_Activity_
Take the line containing "Μήπως η Αναμονή" and every line after it to the end of the data, and write them out exactly as they appear.

(Dataset entries)
++++++++
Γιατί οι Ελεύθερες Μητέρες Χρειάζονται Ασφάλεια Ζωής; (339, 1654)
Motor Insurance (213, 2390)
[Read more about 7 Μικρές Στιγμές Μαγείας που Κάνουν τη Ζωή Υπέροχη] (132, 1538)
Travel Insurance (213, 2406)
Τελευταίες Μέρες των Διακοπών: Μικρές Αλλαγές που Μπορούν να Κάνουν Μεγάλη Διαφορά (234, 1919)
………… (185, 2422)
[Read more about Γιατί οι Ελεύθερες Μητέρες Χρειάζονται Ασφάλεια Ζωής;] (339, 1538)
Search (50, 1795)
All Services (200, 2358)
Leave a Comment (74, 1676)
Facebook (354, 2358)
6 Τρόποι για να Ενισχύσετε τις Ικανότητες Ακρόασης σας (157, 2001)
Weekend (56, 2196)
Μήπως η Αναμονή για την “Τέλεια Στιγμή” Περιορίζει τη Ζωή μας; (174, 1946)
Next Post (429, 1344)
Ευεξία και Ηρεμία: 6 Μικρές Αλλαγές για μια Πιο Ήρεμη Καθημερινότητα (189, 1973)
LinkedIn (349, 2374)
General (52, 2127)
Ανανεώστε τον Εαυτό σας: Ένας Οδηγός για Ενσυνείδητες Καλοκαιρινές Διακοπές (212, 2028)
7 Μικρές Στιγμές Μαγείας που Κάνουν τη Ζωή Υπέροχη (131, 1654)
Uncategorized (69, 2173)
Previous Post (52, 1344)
++++++++
_Result of this task_
Μήπως η Αναμονή για την “Τέλεια Στιγμή” Περιορίζει τη Ζωή μας; (174, 1946)
Next Post (429, 1344)
Ευεξία και Ηρεμία: 6 Μικρές Αλλαγές για μια Πιο Ήρεμη Καθημερινότητα (189, 1973)
LinkedIn (349, 2374)
General (52, 2127)
Ανανεώστε τον Εαυτό σας: Ένας Οδηγός για Ενσυνείδητες Καλοκαιρινές Διακοπές (212, 2028)
7 Μικρές Στιγμές Μαγείας που Κάνουν τη Ζωή Υπέροχη (131, 1654)
Uncategorized (69, 2173)
Previous Post (52, 1344)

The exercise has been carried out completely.